- ACTIVITY
All of the data must be written out verbatim, with pictures excluded.

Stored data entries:

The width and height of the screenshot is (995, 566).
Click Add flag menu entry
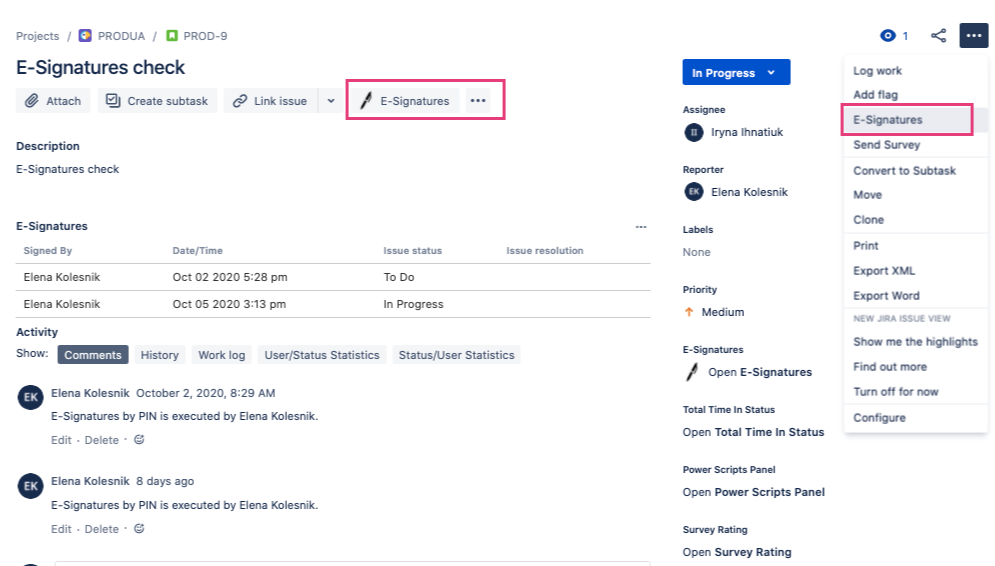pos(875,95)
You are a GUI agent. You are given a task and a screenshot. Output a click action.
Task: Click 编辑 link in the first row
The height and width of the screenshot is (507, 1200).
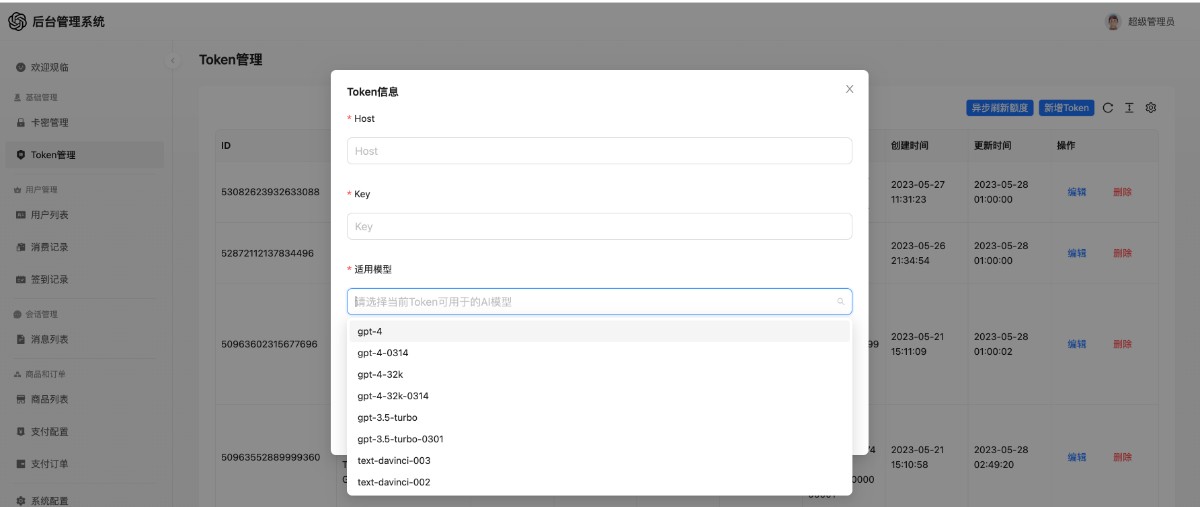click(x=1076, y=192)
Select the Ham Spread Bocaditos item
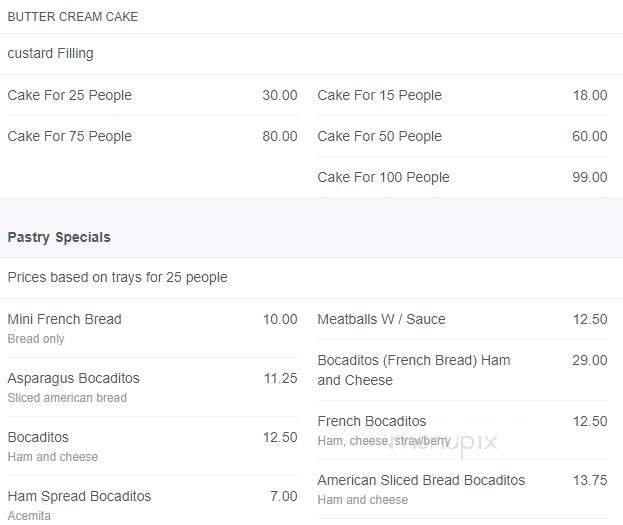The image size is (623, 525). 79,496
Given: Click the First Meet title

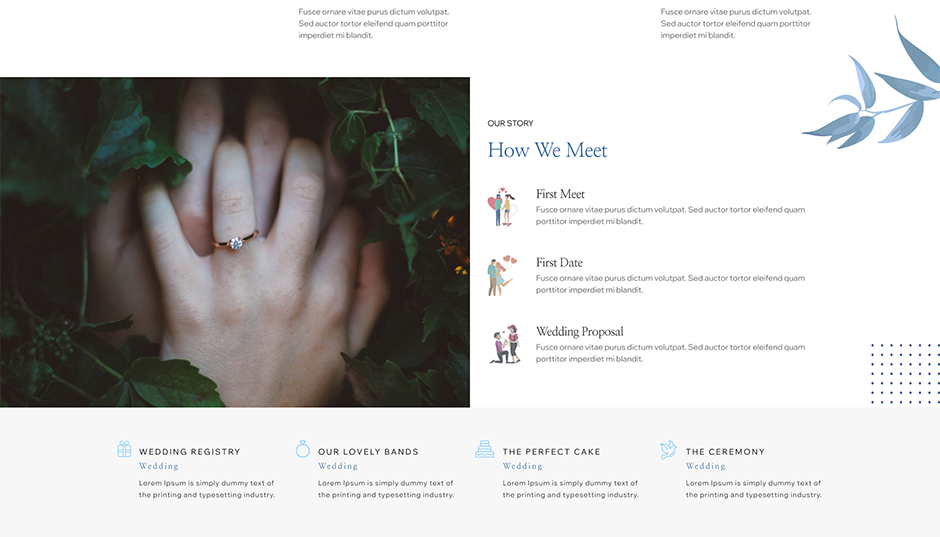Looking at the screenshot, I should click(x=560, y=194).
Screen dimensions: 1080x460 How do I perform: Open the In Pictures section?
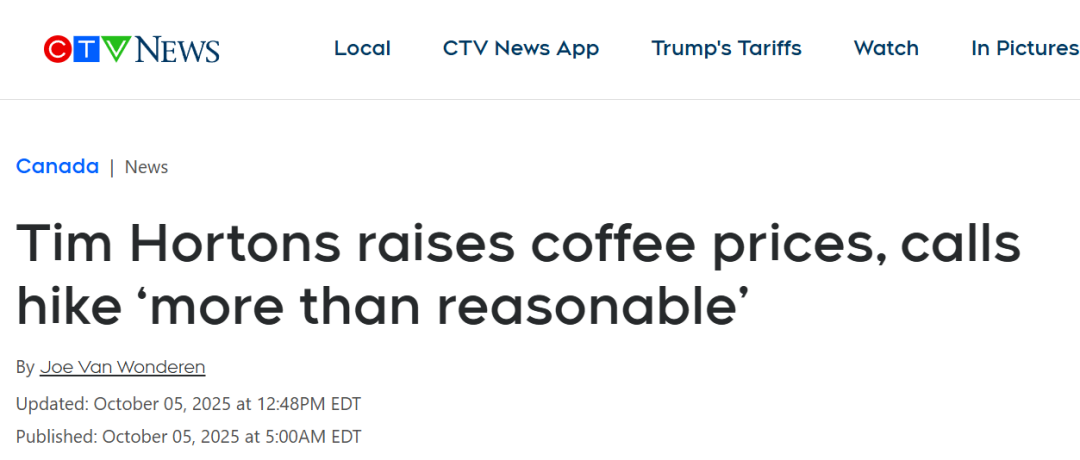click(x=1024, y=48)
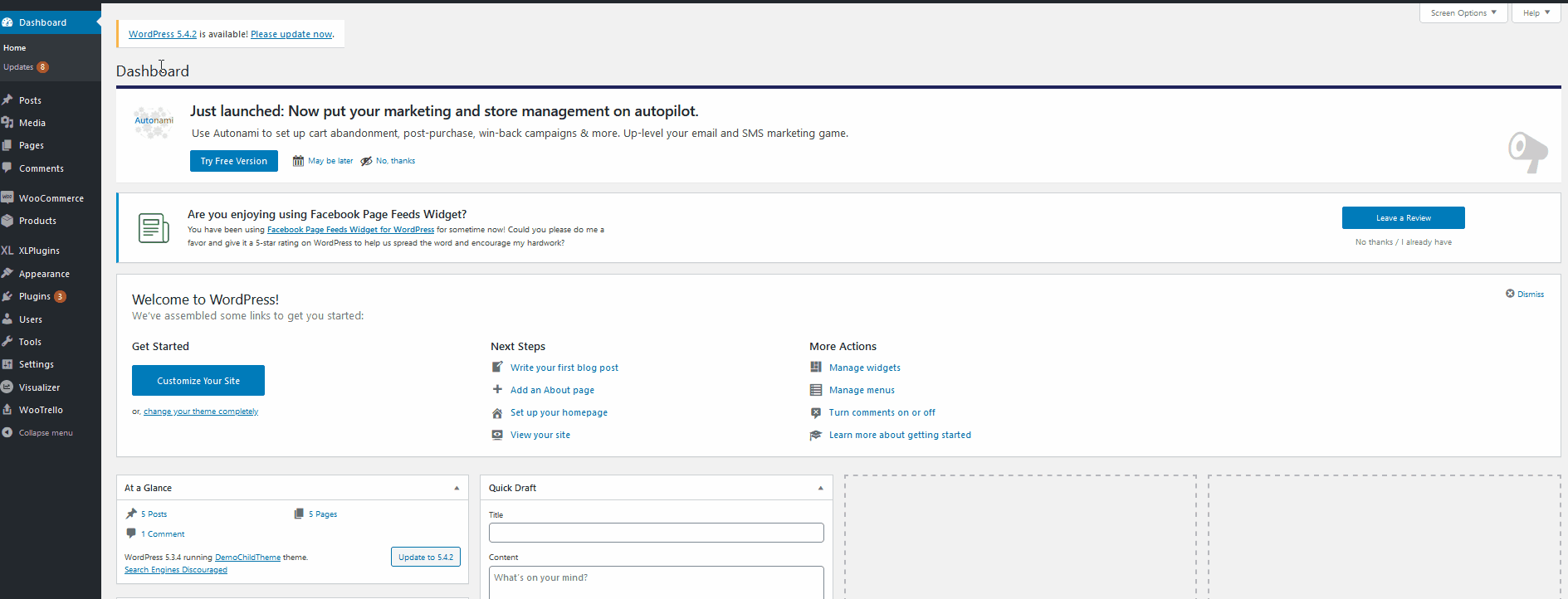Click the Quick Draft Title input field
Image resolution: width=1568 pixels, height=599 pixels.
[656, 533]
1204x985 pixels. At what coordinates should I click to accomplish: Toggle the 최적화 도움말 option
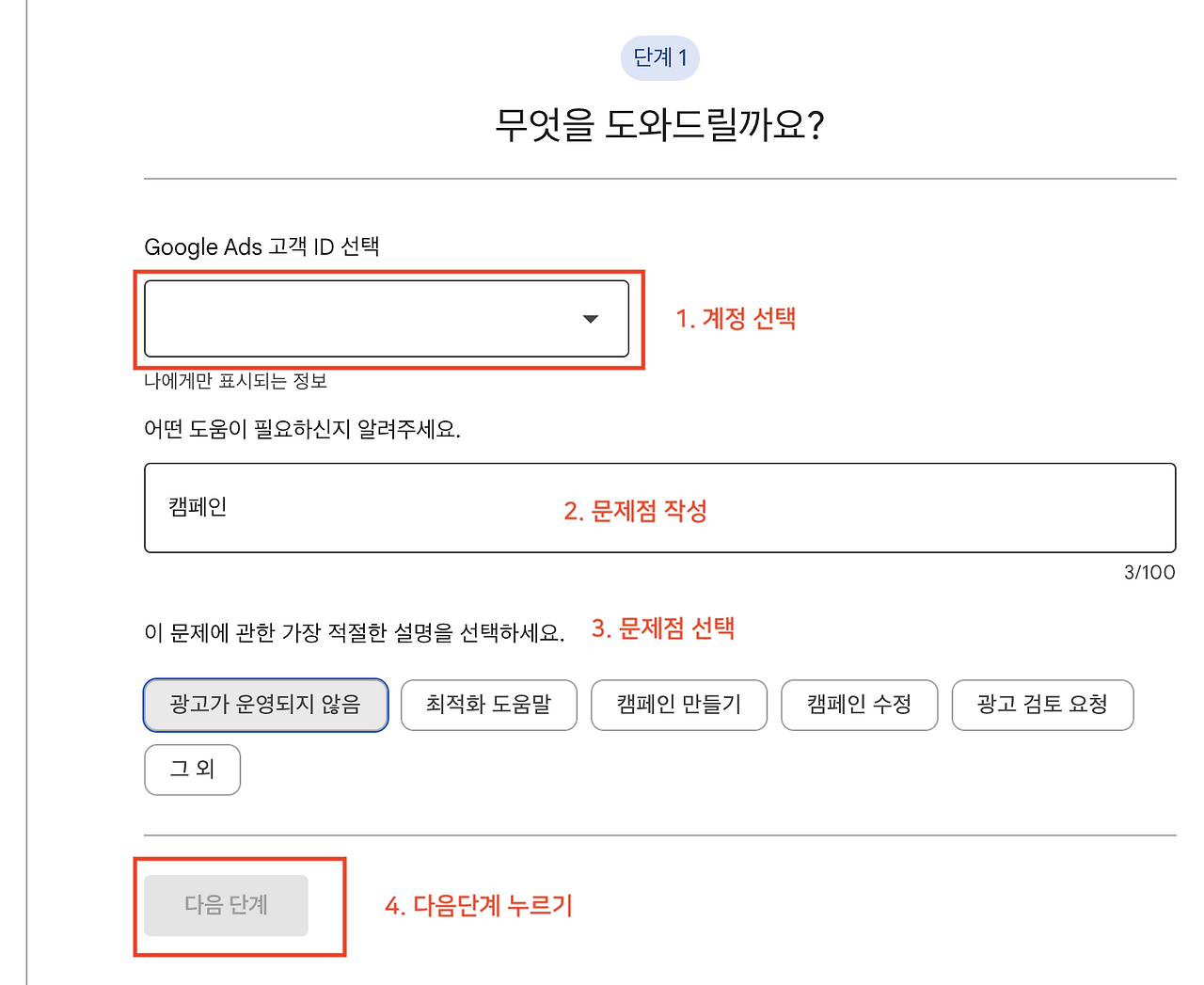tap(488, 705)
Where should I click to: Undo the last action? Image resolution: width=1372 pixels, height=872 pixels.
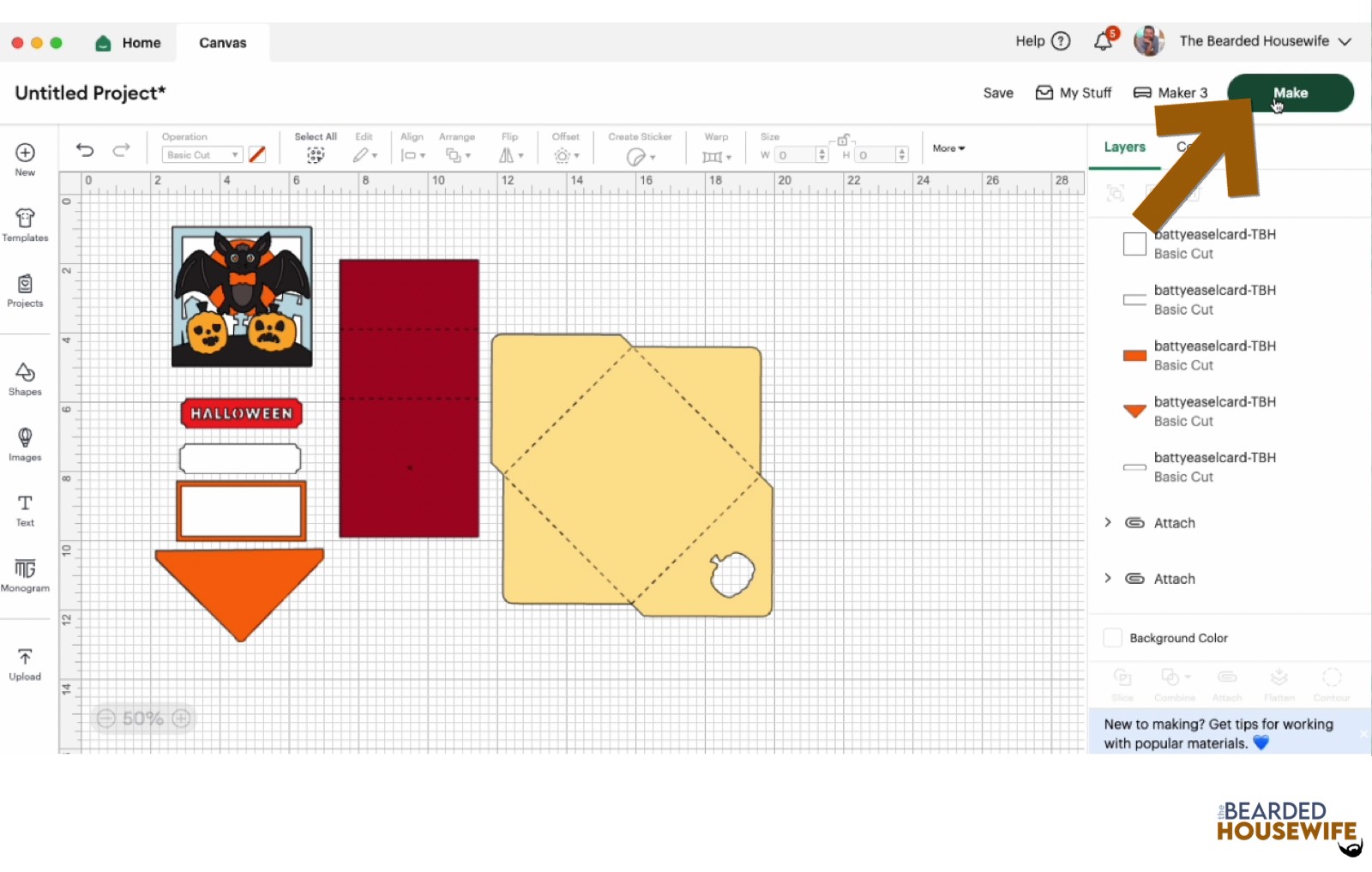[x=85, y=150]
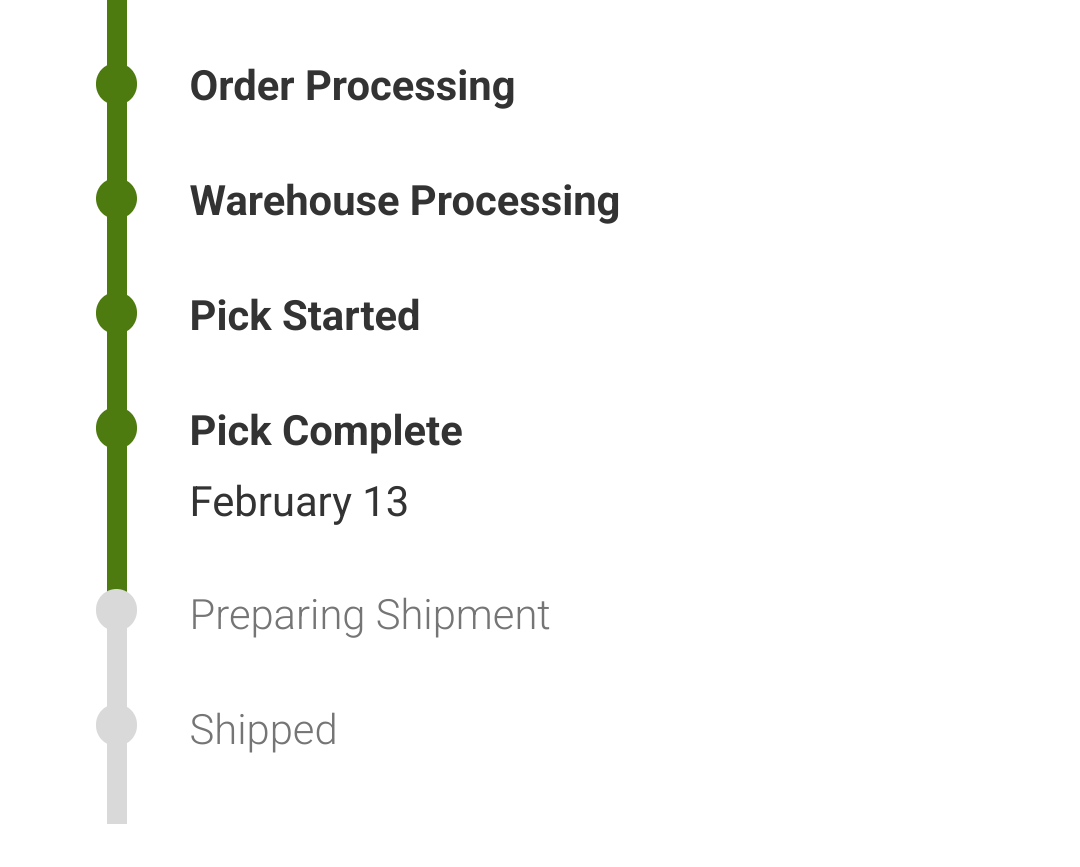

- RESULT
The width and height of the screenshot is (995, 566).
Click Add flag menu entry
pos(875,95)
You are a GUI agent. You are given a task and a screenshot. Output a click action.
Task: Click 编辑 link in the first row
The height and width of the screenshot is (507, 1200).
click(x=1076, y=192)
Select the Ham Spread Bocaditos item
The image size is (623, 525). 79,496
Given: Click the First Meet title

Looking at the screenshot, I should click(x=560, y=194).
Screen dimensions: 1080x460 How do I perform: Open the In Pictures section?
click(x=1024, y=48)
Click the Quick Draft Title input field
Image resolution: width=1568 pixels, height=599 pixels.
[656, 533]
1204x985 pixels. At what coordinates should I click to accomplish: Toggle the 최적화 도움말 option
tap(488, 705)
Where should I click to: Undo the last action? Image resolution: width=1372 pixels, height=872 pixels.
[x=85, y=150]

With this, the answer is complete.